Task requirements: With the pictures omitted, please transcribe exactly the lines beginning at the one that contains "Where should I" and ending with the last line of the records below.

Exercise materials:
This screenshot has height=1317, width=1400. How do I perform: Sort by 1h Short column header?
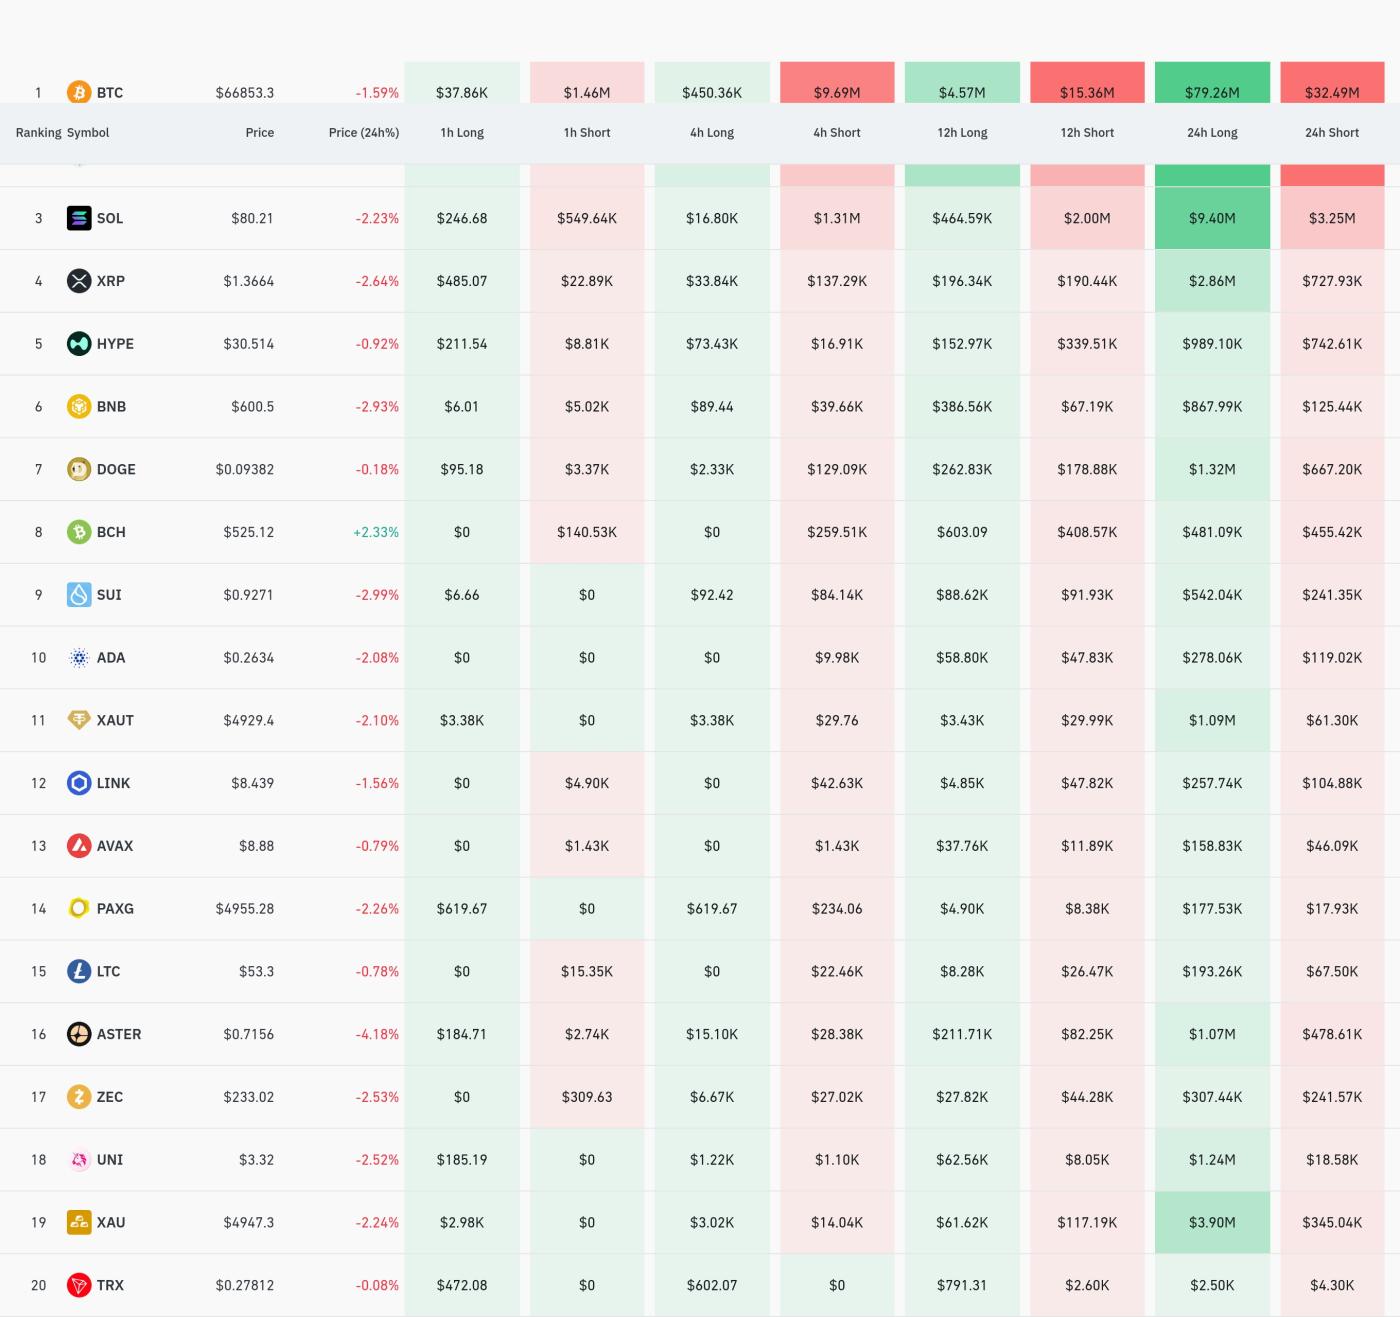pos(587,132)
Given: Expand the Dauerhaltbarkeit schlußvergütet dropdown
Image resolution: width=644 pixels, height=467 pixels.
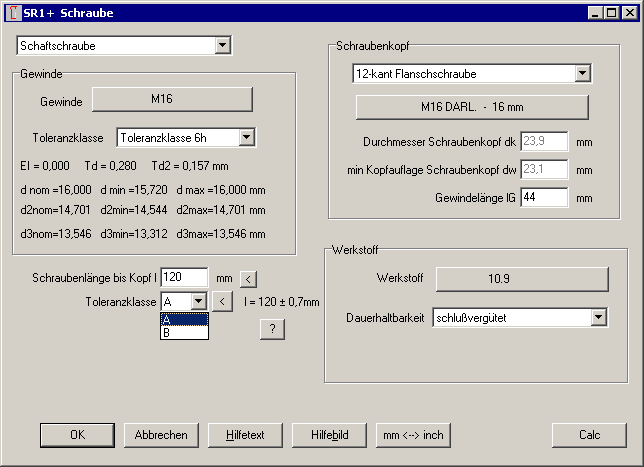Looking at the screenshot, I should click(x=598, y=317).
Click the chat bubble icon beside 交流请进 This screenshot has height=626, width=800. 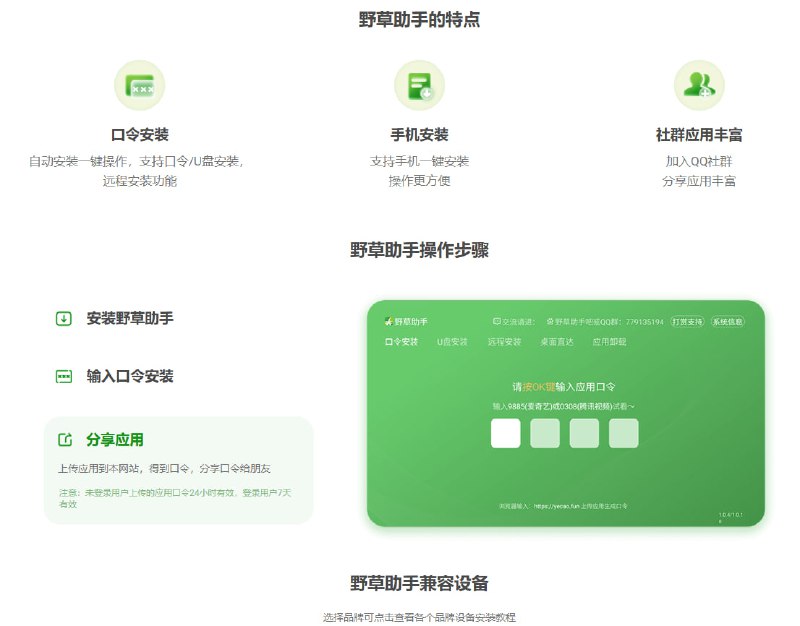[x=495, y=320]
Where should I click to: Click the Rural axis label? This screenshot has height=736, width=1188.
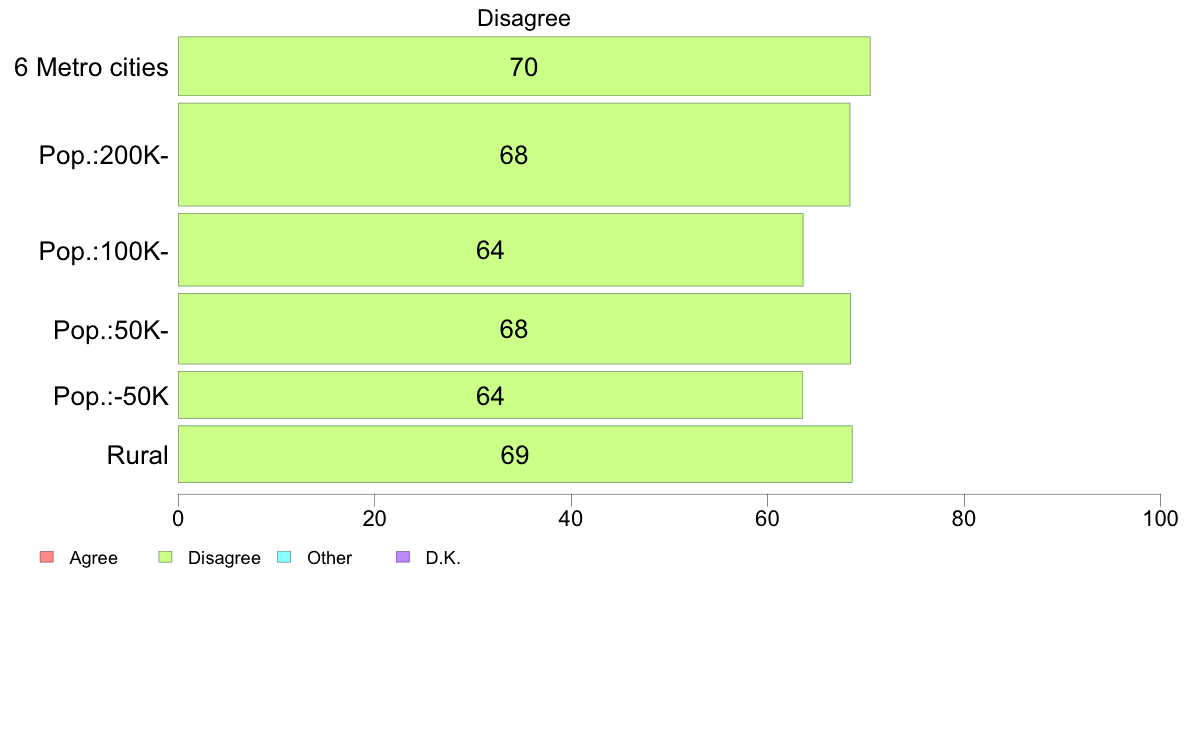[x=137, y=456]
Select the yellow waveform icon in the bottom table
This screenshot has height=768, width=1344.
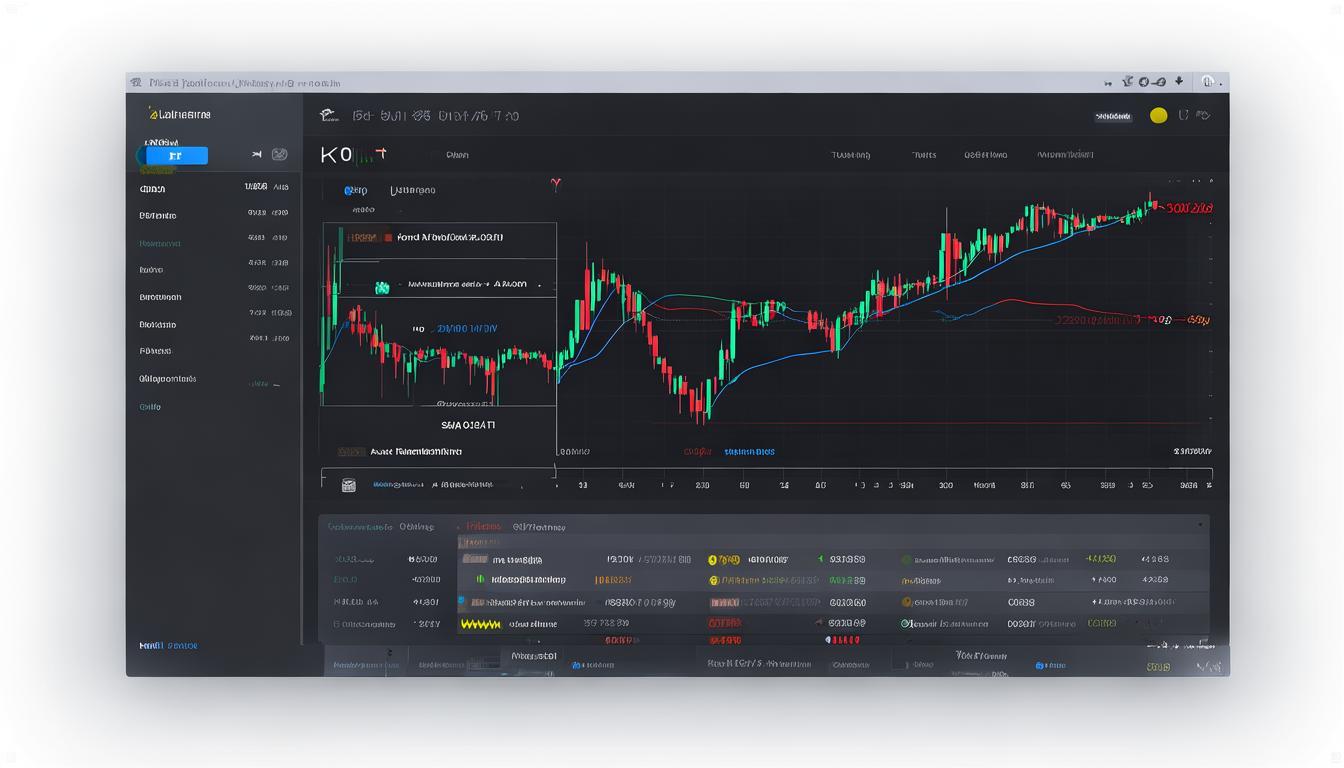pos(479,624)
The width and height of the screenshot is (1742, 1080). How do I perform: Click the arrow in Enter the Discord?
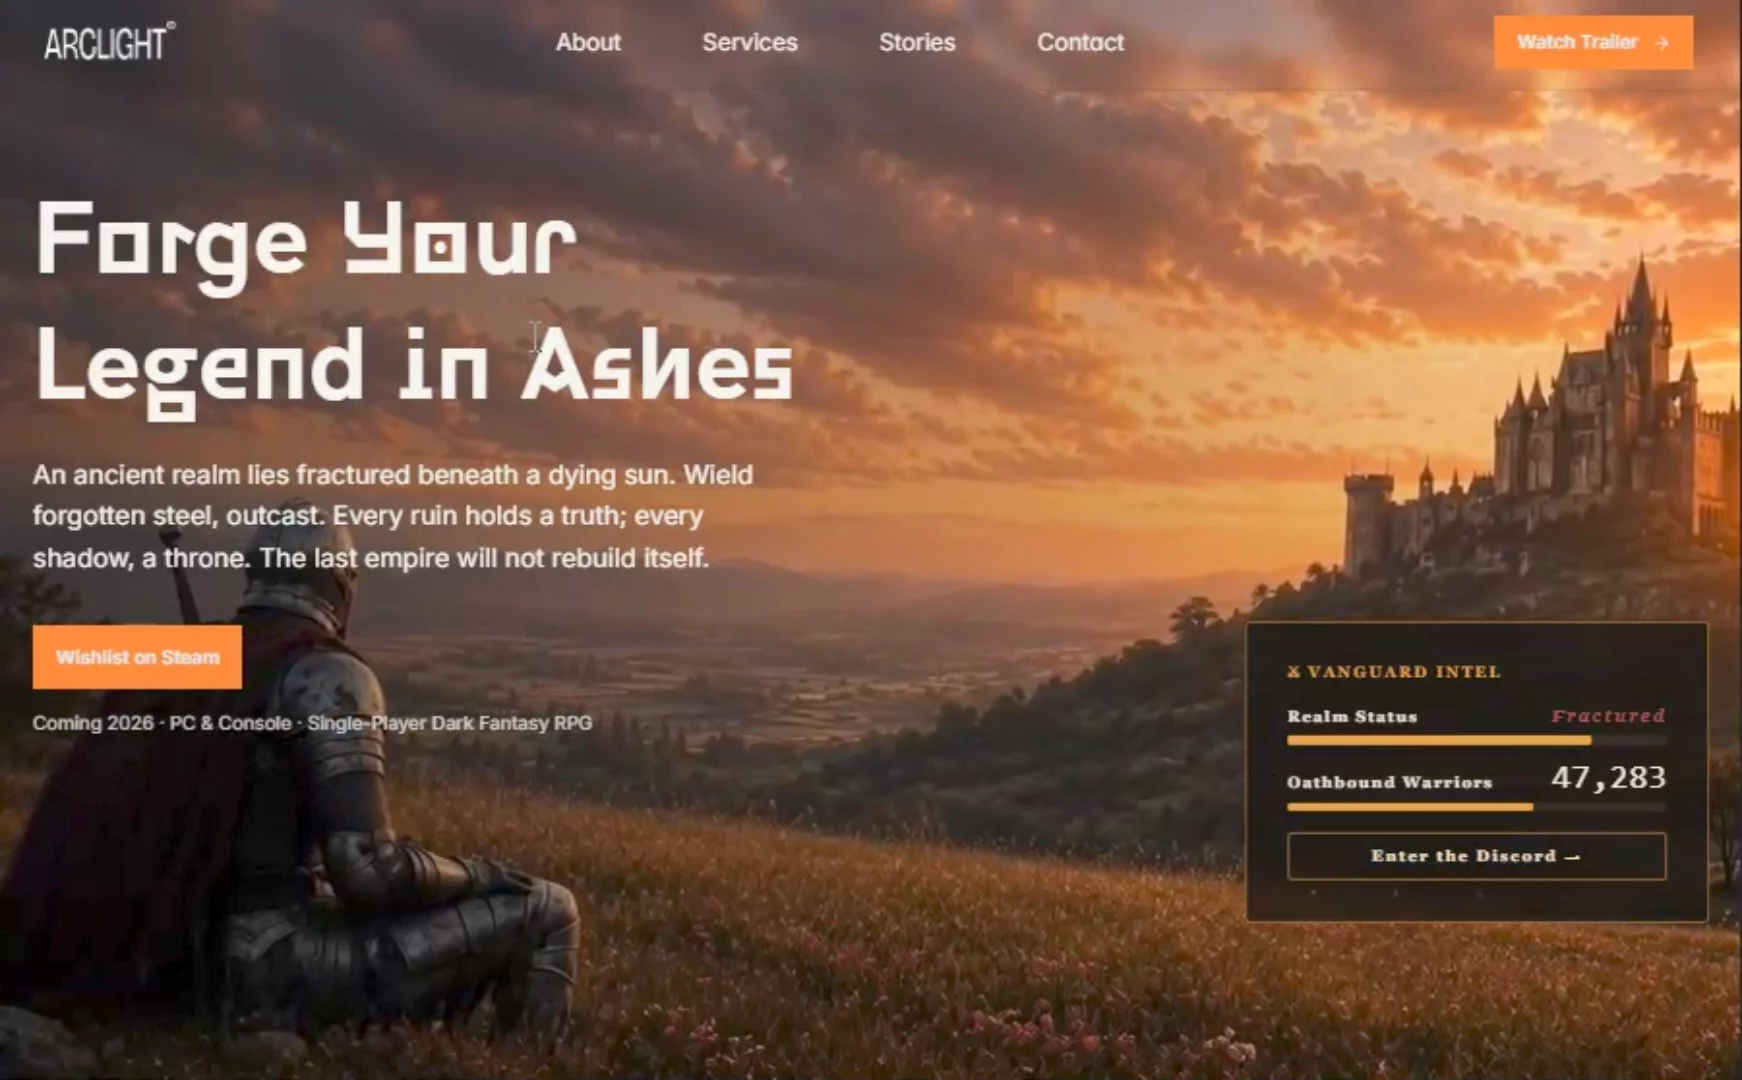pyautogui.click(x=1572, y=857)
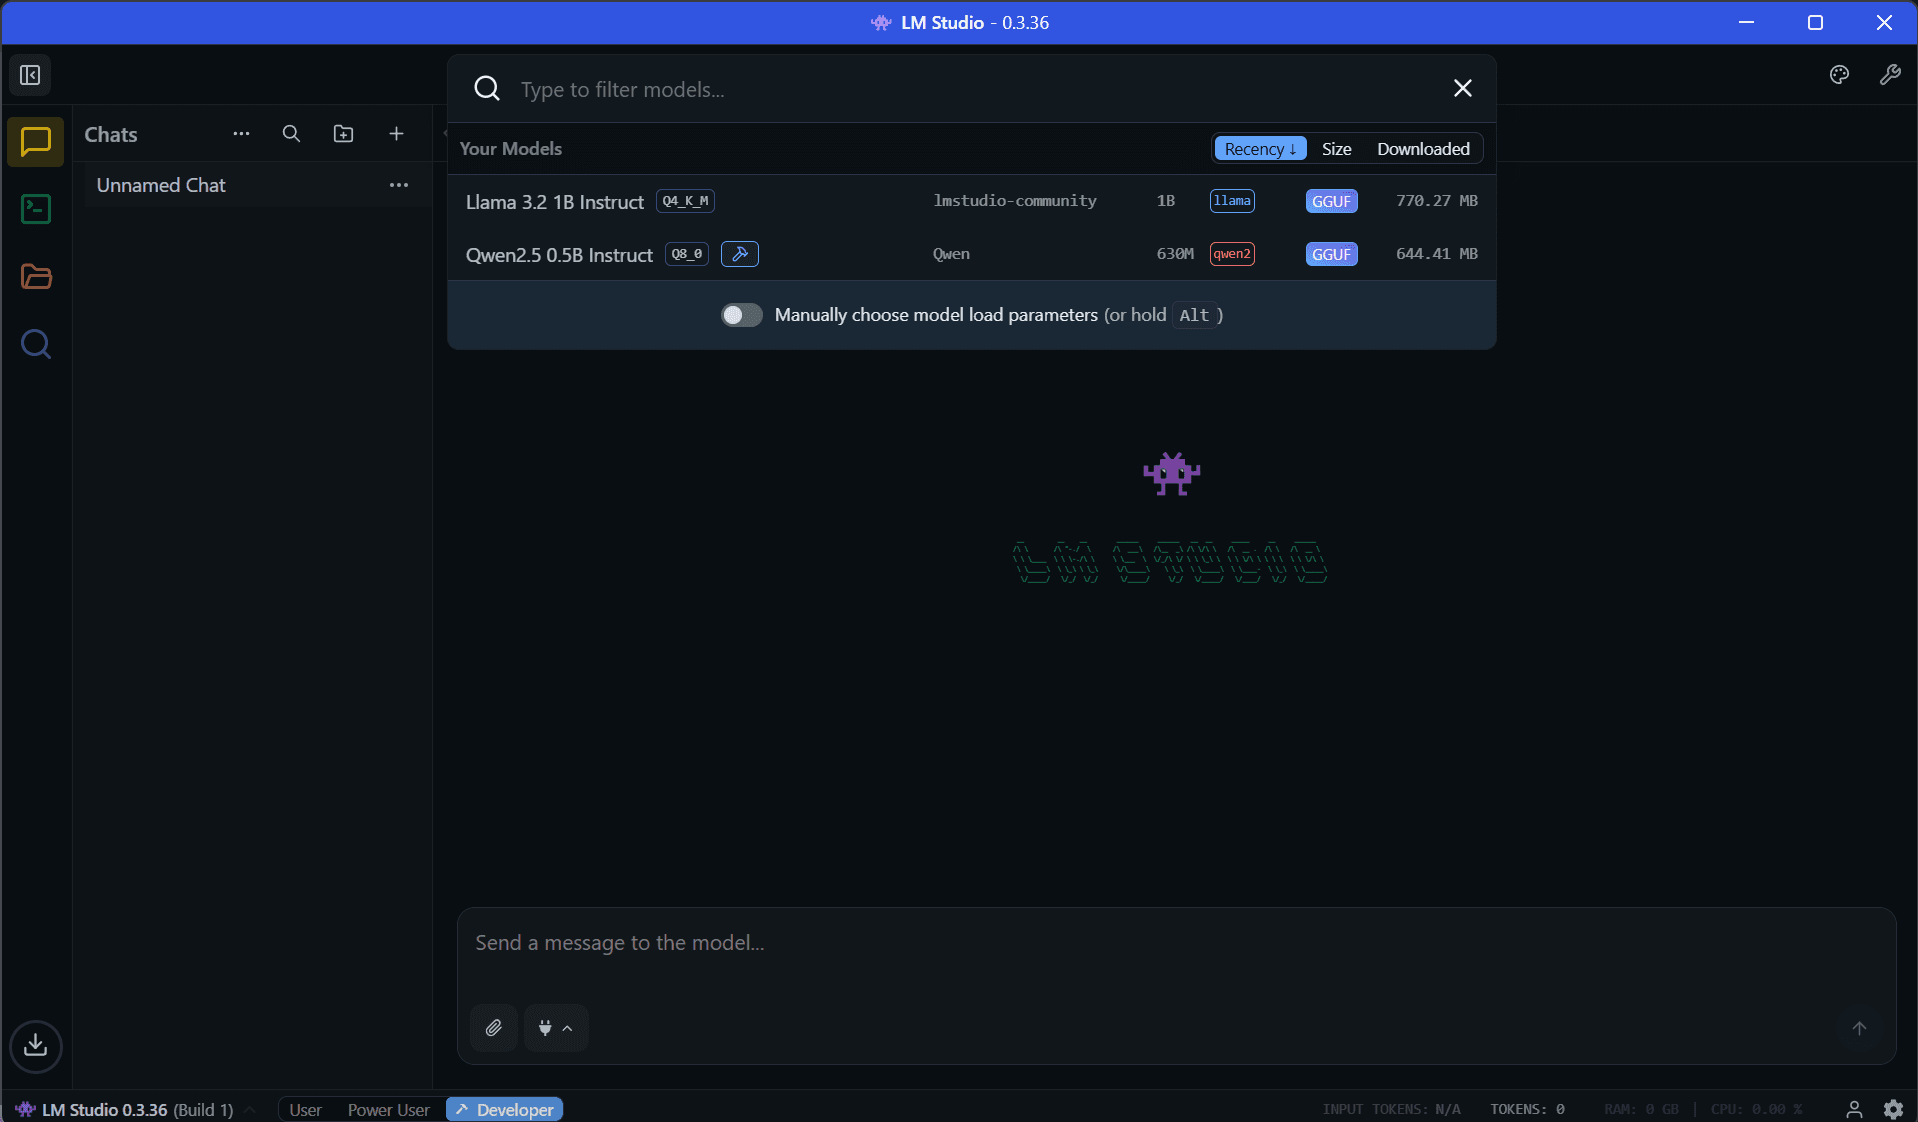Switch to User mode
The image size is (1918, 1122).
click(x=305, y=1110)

Response area:
Where should I click to: Click the Rural axis label? This screenshot has height=736, width=1188.
[x=137, y=456]
Select the yellow waveform icon in the bottom table
This screenshot has height=768, width=1344.
pos(479,624)
The width and height of the screenshot is (1742, 1080). How do I perform: Click the arrow in Enter the Discord?
pyautogui.click(x=1572, y=857)
Switch to User mode
The image size is (1918, 1122).
click(x=305, y=1110)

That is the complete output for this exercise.